Reading text —

────────────────

Month: June 2012

Thoughts on AWS

This is something that I’ve wanted to post about for a while. Of course, there is no shortage of opinions on AWS, ranging from someone running a few instances to Netflix. In my last company, I’ve spent the last 2 years living with AWS every day. A little bit about the actual environment:

    • LAMP stack, although the “A” has been partially swapped out for Nginx
    • JVM/Tomcat/Mongo stack
    • Between 200-400 instances, ranging from small to 4XL.
    • ~25 million requests a day, with a lot of heavy queries. Peak load is ~1000 reqests/second.
    • Memcache/Hazelcast for caching
    • Lots of everything else

The tools that are used to track/deploy/monitor all of this are:

 

Some of features and servers of AWS that were used:

  1. ELB – there isn’t a whole lot to say about it. It’s quick and dirty and fairly effective. If you need to quickly load balance across a few instances, it does the job and does it well. With anything more complicated, it’s not really up to par. That generally holds true across most AWS functions. They are simple, relatively easy to get off the ground, but once your demands change, you will typically need something else. For my infrastructure, nearly everything went through Haproxy and you get much more granular control over load balancing. If you want to do anything like rewrites or rule-based load balancing, ELB isn’t really an option. It’s also a little faster to add/remove servers out of the pool with Haproxy. You also get much better visibility into what’s going on, then you will with ELB. The one big caveat with Haproxy is that it will not do SSL termination. Stunnel is a popular option, but we chose to terminate SSL with Nginx.

────────────────

Given information —
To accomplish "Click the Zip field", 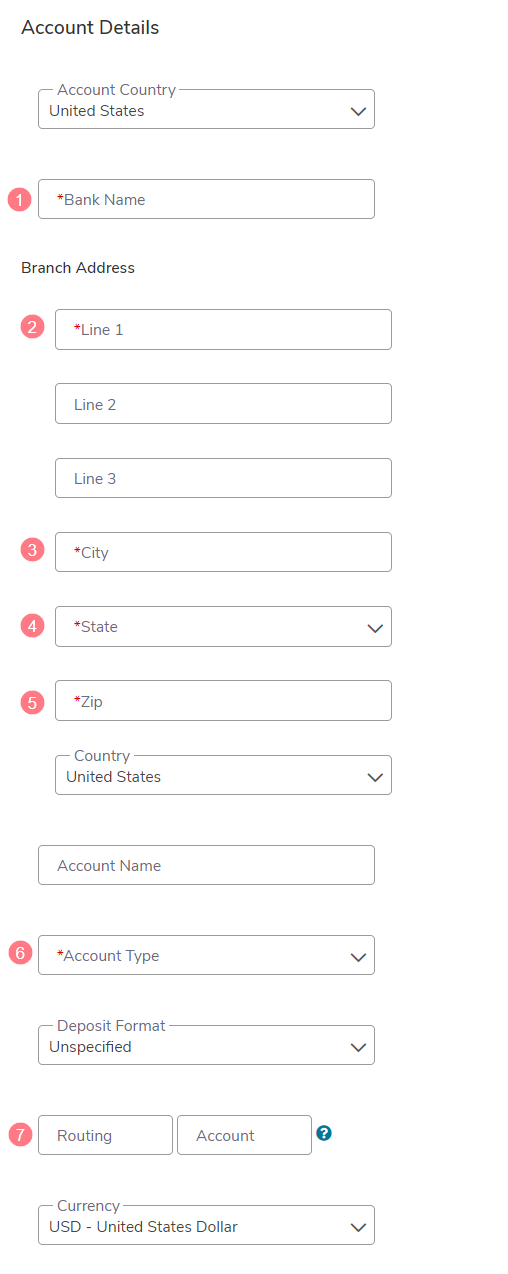I will pyautogui.click(x=223, y=701).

────────────────

Exercise set —
1. Decide whether each statement agrees with the post on AWS: (a) Haproxy can terminate SSL by itself; (b) the environment ran between 200 and 400 instances; (c) nearly everything in the author's infrastructure went through ELB. For each, answer yes or no and quote the words of the post that settle it.
2. Proceed with the post on AWS, writing on from its final sentence.

Exercise answers —
1.
(a) No: "The one big caveat with Haproxy is that it will not do SSL termination."
(b) Yes: "Between 200-400 instances, ranging from small to 4XL."
(c) No: "For my infrastructure, nearly everything went through Haproxy"

2.
  2. CloudFront – this is Amazon’s CDN. It’s not quite as well performing as some of the alternatives, but it’s decent enough.
  3. VPC – this is Amazon’s Virtual Private Cloud. It seems to generate some controversy. I’ve seen a number of blog posts and opinions that it’s really nothing but a crutch for people who are moving from the “enterprise” world, to make it look familiar to them. In a way that’s true, but I do like that option a lot anyway. There isn’t anything that you can do with VPC that you can’t do on the general EC2 side, but it does make some things a lot easier. The ability to do subnets is superfluous in some sense, but it does make it somewhat simpler to manage. The delineation between different areas of your infrastructure becomes much clearer. The ability to manage egress traffic is very useful from a security perspective. Yes, this can be done with iptables on individual instances, but again, the VPC makes it easier. Lastly, if you’re going to deploy any internal corporate apps to EC2, the ability to run a VPN is a useful feature.
  4. EBS – This is probably the most widely discussed and derided part of AWS. We’ve done the usual kabuki dance with striping across multiple volumes, but that’s roughly the equivalent of putting an air freshener next to a pile of dog shit.  The IO remains terrible. Unless you can scale horizontally, EBS will be a bottleneck. Using ephemeral storage is somewhat better, but it’s not a solution. EBS is also expensive. Next to RAM, the storage eats a huge chunk of your budget. You do have to make sure that your snapshots are well managed, because it will get out of hand quickly.
  5. RDS – We’ve tested this about a year ago. At the time it didn’t do as well as dedicated instances.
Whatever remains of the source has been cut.